More than other climate change mitigation technologies, the economic attractiveness of CCUS depends on the existence of policies to financially reward companies for capturing and storing carbon. CCUS requires large, discrete, upfront investments in long-lived infrastructure with long payback periods. One particularly important example is the need for an expanded network of CO2 pipelines; these pipelines are likely to be quite costly, and of little use for other purposes. Even if the current 45Q tax incentives appear sufficient to induce these investments, they may not materialize because the long-run policy environment is uncertain.
Are coordination problems among private sector actors a substantial barrier to CCUS infrastructure development, and if so, how can these challenges be overcome?
Investments in CCUS at scale will require that firms overcome significant coordination challenges, similar to those encountered in the context of reducing methane flaring during oil production. Coordination problems and strategic conflicts among capture facilities, pipeline operators, storage site owners and other actors may be major impediments to CCUS infrastructure development and market growth.
A major limitation of all existing CCUS infrastructure network optimization models is that they inherently adopt a perspective of a single decision-maker. If CCUS is to be deployed on a large enough scale to be a globally-relevant mitigation strategy, then numerous actors will be involved. We will develop an equilibrium model to capture the multi-agent nature of CCUS.
What are the major strengths and weaknesses of the current U.S. federal approach to subsidizing CCUS (through the 45Q tax credit), compared to other major climate policy instruments, such as a carbon tax or a standards-based approach?
While policy makers might consider pollution control subsidies (like 45Q) and taxes to be equivalent mechanisms to achieve an environmental goal, with different fiscal and distributional impacts, economists have long recognized that this is not the case. In the long run, subsidies affect firms’ entry and exit decisions in the regulated industry, providing an additional marginal incentive to enter and a disincentive to exit. Relative to an efficient tax, subsidies may result in both excessive pollution and an excessively large polluting industry. A subsidy like 45Q, in which the incentive is a tax credit, has an implicit profitability requirement, which further differentiates it from a tax—firms can only benefit to the degree that they have taxable income, which introduces additional complications.
This portion of our proposed project will provide a bird’s-eye view of these tradeoffs among climate policy choices in the U.S. context. Research on this topic is critical, given the increasing prominence of CCUS subsidies in U.S. climate policy. The 2018 bipartisan support for expanding 45Q suggests that CCUS subsidies may be an important piece of the U.S. climate policy portfolio moving forward. Indeed, President Biden’s climate plan includes increased CCUS incentives, and with the Congress narrowly divided along political lines, this piece of his plan may be one of a handful unlikely to generate significant legislative opposition.

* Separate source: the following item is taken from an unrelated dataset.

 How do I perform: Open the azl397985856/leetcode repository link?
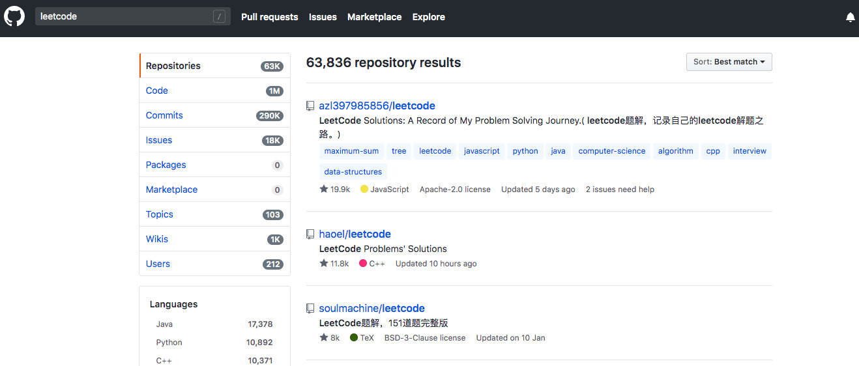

What are the welfare and distributional implications,via local air pollution impacts, of increased CCUS deployment in the United States?
The potential local air pollution impacts of CCUS are heterogeneous. For example, SO2 emissions may decline with carbon capture, while ammonia emissions may increase. Allam cycle natural gas electricity generation, which provides relatively pure streams of CO2 that make CCUS more cost-effective than for other technologies, also produces lower levels of particulate matter (PM). Local air pollution can create larger damages than GHG externalities, given impacts of PM and other local pollutants on morbidity and premature mortality. Moreover, given policy concerns about racial and socioeconomic disparities in U.S. pollution exposure and the fact that industrial and power facilities are often located in communities of color, increased CCUS deployment may have important distributional implications. We will examine the potential co-benefits and/or co-damages of local air pollution exposure from increased reliance on CCUS, including environmental justice outcomes.